------ SUPPLIED PASSAGE ------

-
Notifications
You must be signed in to change notification settings - Fork 1.6k
Description
What version of protobuf and what language are you using?
Go protobuf runtime: google.golang.org/protobuf v1.36.6
protoc-gen-go
plugin: buf.build/protocolbuffers/go:v1.36.5
protoc-gen-bq-schema
plugin: github.com/GoogleCloudPlatform/protoc-gen-bq-schema/v3 v3.1.0
buf CLI version: 1.55.1
OS: Mac darwin arm64
Go version: go1.24.4 darwin/arm64
What did you do?
We are using buf generate to generate Go protobuf code (.pb.go files) from our .proto definitions. Our setup includes a custom message option, (gen_bq_schema.bq_table), provided by the buf.build/googlecloudplatform/bq-schema plugin. This option is applied to multiple messages in our schemas.

------ RAW DATA ------

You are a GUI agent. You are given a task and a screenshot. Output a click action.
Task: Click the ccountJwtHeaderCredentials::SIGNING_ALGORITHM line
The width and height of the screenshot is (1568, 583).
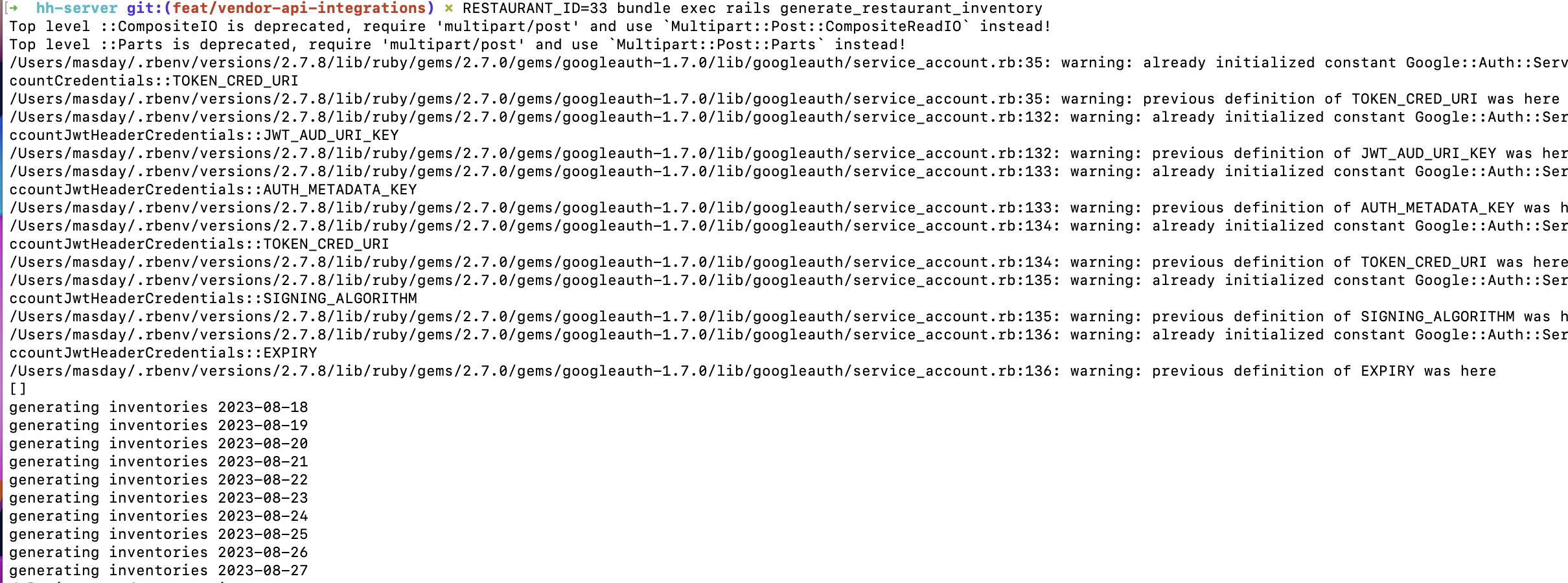point(213,299)
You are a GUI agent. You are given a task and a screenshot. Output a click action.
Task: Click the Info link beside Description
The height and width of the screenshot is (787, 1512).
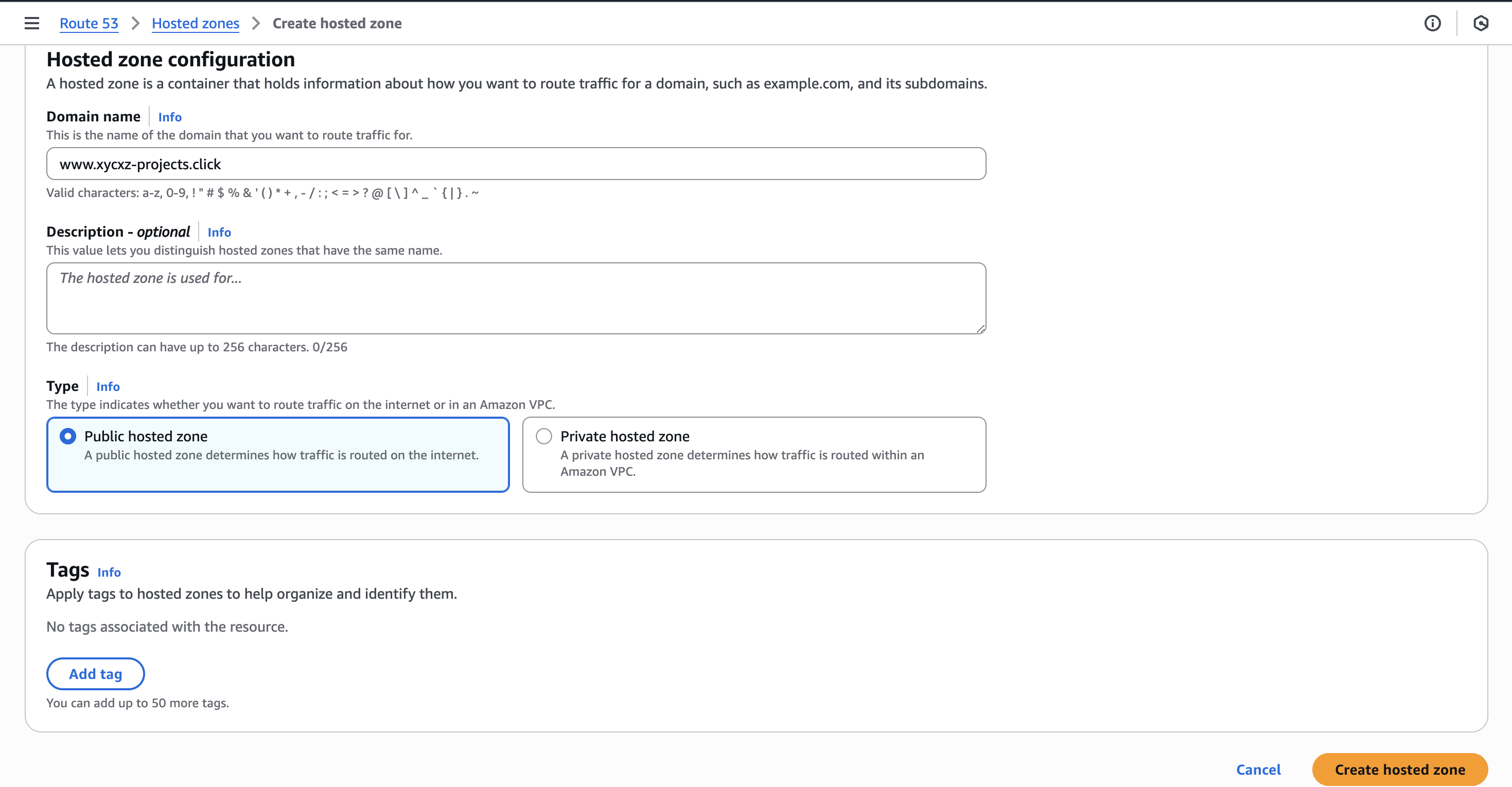(219, 232)
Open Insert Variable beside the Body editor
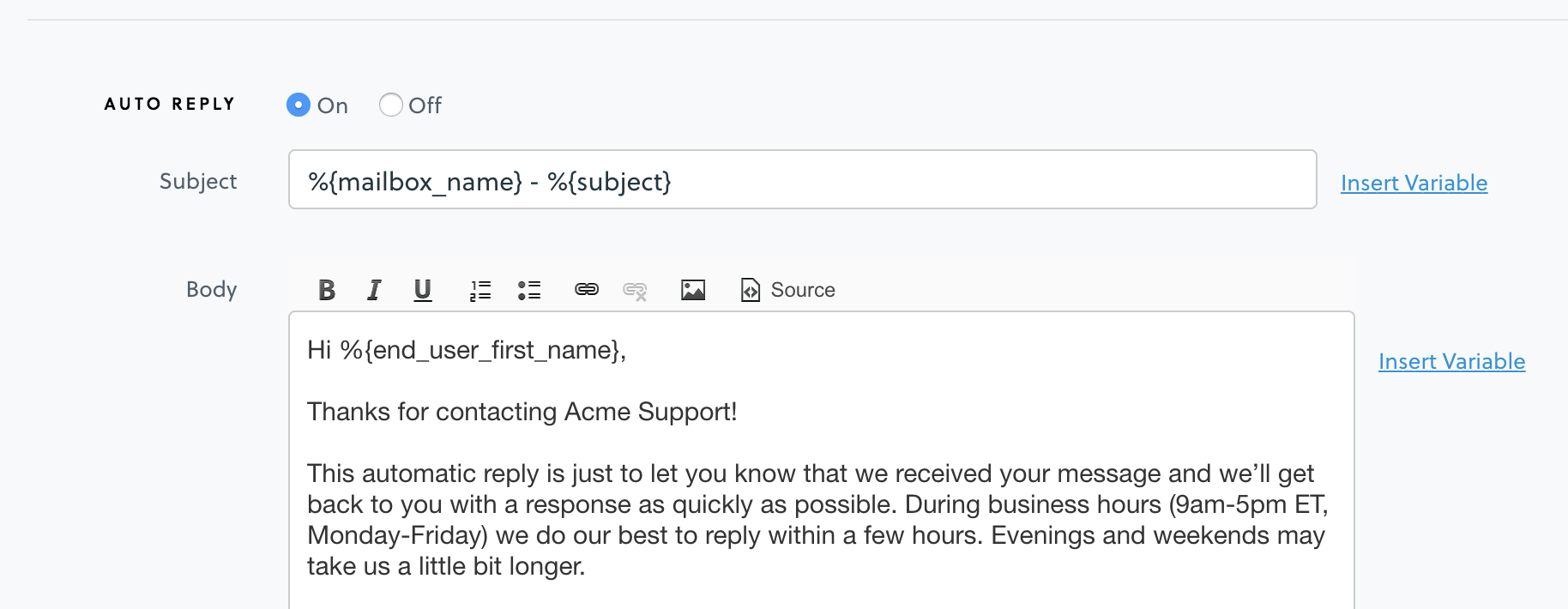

------

> **GOAL**: Extend the protobuf issue report past its final sentence. The records play no part in what comes next.

> **RESPONSE TO THIS EXERCISE**:
We execute buf generate multiple times on an identical set of input .proto files within a fully isolated environment (using a temporary, unique BUF_HOME directory for each run).
Here is an example:
buf.yaml
:
version: v1
buf.gen.yaml
:
version: v2
plugins:
- remote: buf.build/protocolbuffers/go:v1.36.5 # Plugin version
out: .
opt: paths=source_relative
- remote: buf.build/googlecloudplatform/bq-schema:v3.1.0 # Plugin version
out: .
./test/v0/test.proto
:
syntax = "proto3";
package test.v0;
import "gen_bq_schema/bq_table.proto";
import "google/protobuf/timestamp.proto";
import "google/protobuf/struct.proto";
message TestMessage {
option (gen_bq_schema.bq_table) = {
table_name: "golden__order_group__contract_in_waiting"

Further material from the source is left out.